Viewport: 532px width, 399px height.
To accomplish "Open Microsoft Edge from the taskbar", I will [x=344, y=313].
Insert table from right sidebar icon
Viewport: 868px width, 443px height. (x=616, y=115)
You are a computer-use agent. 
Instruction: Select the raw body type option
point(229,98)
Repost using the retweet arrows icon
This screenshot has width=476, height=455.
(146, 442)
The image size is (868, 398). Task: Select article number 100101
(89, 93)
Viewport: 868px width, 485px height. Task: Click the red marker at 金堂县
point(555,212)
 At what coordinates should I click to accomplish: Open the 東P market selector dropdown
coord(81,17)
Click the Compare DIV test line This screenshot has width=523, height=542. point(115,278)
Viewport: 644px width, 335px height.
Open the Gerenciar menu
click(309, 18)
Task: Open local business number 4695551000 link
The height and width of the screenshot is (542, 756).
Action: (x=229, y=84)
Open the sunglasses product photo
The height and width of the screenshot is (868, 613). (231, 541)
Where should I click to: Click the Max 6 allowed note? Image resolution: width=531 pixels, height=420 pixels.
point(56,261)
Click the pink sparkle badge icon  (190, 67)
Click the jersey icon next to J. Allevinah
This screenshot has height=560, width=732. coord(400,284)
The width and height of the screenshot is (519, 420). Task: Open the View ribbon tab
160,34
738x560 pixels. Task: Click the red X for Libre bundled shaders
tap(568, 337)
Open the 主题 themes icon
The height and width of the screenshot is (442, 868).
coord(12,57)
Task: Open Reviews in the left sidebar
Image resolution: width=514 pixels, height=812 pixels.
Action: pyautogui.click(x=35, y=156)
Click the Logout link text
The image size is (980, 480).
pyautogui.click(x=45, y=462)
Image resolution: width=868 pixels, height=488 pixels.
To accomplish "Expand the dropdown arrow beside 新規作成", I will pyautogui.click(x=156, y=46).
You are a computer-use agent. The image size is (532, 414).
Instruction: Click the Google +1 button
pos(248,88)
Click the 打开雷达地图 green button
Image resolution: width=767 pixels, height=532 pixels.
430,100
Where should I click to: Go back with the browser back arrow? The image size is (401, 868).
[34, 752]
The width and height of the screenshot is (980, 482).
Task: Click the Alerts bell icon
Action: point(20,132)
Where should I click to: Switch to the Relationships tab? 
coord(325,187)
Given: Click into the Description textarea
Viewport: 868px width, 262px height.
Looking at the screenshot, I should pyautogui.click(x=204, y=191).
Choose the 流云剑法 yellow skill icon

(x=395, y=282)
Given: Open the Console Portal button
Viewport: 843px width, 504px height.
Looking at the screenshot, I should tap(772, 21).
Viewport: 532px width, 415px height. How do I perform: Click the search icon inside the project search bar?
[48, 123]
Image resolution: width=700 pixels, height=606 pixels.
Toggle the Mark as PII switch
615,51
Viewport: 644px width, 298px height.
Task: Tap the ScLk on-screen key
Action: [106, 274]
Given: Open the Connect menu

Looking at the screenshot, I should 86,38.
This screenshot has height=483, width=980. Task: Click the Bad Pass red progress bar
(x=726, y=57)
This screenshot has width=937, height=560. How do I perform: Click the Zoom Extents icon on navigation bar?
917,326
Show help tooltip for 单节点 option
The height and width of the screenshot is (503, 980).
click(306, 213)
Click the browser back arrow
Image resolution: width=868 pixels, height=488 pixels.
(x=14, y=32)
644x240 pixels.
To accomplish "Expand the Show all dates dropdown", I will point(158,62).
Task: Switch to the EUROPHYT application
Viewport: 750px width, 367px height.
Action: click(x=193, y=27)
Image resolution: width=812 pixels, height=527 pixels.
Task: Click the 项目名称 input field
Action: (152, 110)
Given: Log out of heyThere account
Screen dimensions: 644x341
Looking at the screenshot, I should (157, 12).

→ WHAT THE EXERCISE ASKS: Read the listing. Copy each line that has the word "computer" in it.

→ TASK ANSWER:
You are a computer-use agent. 
You are a computer-use agent. The image size is (532, 414).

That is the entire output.